MRIs are the mainstay of brain cancer diagnosis and treatment assessment--a reality illustrated by the fact that the great majority of patients at the Penn Medicine Conference have had 10 or more MRIs. MRIs provide more information than CT scans without using radiation. According to Ronald Wolf, MD,PhD new approaches to imaging, however, are yielding rich new information about biology, anatomy and functioning of brain cancers that is changing treatment for many patients. These include:
  • Angiogenesis: The formation of blood vessels by the cancer
  • Cellularity: The cellular composition of the tumor
  • Metabolism: The rate at which the tumor is consuming nutrients
  • Anatomy: The exact shape and location of the tumor
Why are these important? These factors help predict how the tumor will behave. A brain cancer with a high tumor blood volume, for example, is generally higher grade and more aggressive than those with lower blood volume. They are also more likely to be the tumors that are positive for the EGFRvIII mutation.

Powerful imaging tools also allow for more precise "mapping" of specific areas of brain, those that control motor skills or language--which guide the surgeon in removing as much of the tumor while sparing normal tissue.

"These new tools," says Dr.
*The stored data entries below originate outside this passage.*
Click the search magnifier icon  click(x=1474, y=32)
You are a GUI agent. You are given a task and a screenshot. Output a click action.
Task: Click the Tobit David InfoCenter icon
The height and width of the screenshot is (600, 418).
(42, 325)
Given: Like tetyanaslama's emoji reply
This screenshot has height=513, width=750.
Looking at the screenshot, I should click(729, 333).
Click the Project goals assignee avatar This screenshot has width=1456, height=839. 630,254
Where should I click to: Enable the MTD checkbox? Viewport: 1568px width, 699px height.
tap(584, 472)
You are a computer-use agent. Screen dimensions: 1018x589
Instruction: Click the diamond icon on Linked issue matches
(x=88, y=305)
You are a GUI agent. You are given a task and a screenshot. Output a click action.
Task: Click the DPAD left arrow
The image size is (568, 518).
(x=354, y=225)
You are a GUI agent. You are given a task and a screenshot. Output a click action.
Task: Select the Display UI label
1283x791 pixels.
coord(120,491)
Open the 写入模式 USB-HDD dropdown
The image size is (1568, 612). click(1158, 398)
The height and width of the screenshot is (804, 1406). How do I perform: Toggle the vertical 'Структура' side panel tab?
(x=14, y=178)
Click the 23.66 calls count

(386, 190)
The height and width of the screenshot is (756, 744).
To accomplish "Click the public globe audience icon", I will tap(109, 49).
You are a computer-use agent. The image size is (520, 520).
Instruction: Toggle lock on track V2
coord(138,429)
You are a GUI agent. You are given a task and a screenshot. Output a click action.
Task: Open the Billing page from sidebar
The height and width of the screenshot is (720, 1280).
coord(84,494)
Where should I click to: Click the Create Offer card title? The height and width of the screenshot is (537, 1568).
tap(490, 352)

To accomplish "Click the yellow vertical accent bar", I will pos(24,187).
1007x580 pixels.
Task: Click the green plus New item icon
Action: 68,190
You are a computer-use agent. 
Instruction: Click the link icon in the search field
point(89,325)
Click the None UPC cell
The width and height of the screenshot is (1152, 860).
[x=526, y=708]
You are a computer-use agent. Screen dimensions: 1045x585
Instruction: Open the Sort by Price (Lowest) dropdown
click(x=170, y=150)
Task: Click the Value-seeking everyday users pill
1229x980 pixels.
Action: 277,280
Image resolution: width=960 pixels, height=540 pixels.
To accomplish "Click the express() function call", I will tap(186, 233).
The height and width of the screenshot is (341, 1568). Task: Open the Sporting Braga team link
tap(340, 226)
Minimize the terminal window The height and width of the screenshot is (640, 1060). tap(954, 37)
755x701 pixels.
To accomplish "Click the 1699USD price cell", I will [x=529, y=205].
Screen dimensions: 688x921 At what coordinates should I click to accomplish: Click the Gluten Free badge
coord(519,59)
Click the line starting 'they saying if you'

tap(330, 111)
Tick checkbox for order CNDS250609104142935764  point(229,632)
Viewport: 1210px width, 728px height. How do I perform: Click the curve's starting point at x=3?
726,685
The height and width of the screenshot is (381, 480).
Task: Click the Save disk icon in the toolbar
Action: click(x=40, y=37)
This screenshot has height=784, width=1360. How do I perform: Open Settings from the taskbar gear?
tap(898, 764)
Wolf, "give us a more accurate clinical profile, which allow us to tailor treatment decisions to the individual."

"The Big Tent": Science and Medicine Today: Engineers, Physicists and Mathematicians for Brain Cancer Treatment


Most cancer patients don't think of engineers, physicists and mathematicians as having anything to do with their treatment, but today's medicine often involves scientists from a broad range of disciplines. Christos Davatzikas, Ph.D., is one of them, an engineer at Penn, who is developing sophisticated mathematical models of the location, grade, type and size of glioblastomas to help understand more precisely how these tumors grow. His analysis provides critical data that helps predict which brain cancers will recur. One key finding confirmed by Davatzikas's data is that certain parts of the brain are more likely to develop high grade, aggressive tumors than others.

"We are using this information to inform clinicians as well as patients," he says. " If we can predict recurrence, we can provide more effective therapy to patients who need it and stop ineffective therapy for patients who are not benefitting from it."